Task statement:
This exercise calls for every line of the data below with the string "костюма" in it.

------ Data extracts

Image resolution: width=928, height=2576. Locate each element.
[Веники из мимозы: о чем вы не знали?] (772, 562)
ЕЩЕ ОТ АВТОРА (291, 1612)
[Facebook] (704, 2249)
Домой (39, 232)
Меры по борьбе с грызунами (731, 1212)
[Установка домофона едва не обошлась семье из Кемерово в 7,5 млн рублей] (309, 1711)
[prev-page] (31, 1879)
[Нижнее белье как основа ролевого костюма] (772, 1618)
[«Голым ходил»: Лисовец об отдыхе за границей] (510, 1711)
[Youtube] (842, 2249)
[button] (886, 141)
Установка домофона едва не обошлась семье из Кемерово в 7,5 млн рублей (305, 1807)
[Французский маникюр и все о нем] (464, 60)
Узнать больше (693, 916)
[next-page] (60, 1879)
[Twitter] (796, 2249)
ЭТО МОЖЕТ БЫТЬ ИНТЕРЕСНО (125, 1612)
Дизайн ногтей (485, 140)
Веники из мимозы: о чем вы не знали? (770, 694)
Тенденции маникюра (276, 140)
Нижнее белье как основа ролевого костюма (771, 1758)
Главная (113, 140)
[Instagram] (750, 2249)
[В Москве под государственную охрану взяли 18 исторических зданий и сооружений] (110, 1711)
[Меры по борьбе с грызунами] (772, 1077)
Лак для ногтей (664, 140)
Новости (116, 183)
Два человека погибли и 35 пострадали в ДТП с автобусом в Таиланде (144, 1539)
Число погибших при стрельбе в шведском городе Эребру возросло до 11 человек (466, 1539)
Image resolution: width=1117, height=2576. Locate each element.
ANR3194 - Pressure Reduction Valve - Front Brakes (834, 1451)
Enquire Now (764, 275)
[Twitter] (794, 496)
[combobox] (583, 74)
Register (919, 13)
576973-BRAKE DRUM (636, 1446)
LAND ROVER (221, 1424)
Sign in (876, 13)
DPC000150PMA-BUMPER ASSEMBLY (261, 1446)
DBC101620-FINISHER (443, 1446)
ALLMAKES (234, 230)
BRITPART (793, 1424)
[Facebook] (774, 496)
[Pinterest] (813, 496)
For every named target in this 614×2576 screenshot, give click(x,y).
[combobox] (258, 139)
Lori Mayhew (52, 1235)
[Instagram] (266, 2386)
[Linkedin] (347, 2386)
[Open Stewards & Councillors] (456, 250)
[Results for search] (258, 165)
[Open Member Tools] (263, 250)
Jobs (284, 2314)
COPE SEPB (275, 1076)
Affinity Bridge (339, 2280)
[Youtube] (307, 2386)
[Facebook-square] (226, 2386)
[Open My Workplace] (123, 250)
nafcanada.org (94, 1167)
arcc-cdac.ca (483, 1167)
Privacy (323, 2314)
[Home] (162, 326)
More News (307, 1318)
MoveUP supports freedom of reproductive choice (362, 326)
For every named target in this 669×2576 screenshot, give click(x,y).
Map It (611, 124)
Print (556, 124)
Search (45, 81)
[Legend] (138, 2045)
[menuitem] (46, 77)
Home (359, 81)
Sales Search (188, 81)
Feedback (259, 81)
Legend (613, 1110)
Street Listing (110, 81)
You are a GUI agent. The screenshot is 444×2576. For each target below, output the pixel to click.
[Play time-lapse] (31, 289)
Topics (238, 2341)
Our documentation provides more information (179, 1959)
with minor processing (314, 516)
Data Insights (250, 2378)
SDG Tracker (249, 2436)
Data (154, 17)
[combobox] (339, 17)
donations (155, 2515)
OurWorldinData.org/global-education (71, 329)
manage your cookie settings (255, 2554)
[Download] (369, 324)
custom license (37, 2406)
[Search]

------------

Response area:
[Нижнее белье как основа ролевого костюма] (772, 1618)
Нижнее белье как основа ролевого костюма (771, 1758)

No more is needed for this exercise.